= YOUR INSTRUCTIONS =
All lines with the word "target" must be pulled from the entries below.

= EXERCISE DATA =
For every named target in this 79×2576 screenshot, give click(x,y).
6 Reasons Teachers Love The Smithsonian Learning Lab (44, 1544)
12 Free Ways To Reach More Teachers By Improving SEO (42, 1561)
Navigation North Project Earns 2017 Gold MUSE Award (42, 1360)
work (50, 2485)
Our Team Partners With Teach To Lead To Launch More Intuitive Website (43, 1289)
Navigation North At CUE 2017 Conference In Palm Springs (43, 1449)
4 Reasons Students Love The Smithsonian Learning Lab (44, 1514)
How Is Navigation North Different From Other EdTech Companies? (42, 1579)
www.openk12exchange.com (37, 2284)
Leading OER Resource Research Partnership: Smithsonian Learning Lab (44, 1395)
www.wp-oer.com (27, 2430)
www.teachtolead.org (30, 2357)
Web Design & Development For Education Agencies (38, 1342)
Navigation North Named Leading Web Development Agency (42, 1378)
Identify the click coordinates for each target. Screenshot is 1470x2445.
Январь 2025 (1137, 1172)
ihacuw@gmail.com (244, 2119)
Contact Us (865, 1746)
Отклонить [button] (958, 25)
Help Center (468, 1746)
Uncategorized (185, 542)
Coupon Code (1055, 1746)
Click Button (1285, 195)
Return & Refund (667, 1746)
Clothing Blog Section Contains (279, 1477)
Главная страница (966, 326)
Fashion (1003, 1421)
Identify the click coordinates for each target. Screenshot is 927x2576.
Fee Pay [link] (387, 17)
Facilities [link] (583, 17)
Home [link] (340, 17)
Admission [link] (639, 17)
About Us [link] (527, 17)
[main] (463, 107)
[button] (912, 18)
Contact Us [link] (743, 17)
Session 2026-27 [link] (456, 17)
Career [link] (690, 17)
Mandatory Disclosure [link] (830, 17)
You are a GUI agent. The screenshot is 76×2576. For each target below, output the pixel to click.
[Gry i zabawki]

= RESULT OF THE EXERCISE =
For every named target in this 79×2576 screenshot, give click(x,y).
Identify the click coordinates for each target. Screenshot is 1470x2445.
Identify the click coordinates for each target. Screenshot is 927x2576.
You are a GUI agent. The screenshot is 76×2576. For each target below, output the pixel to click.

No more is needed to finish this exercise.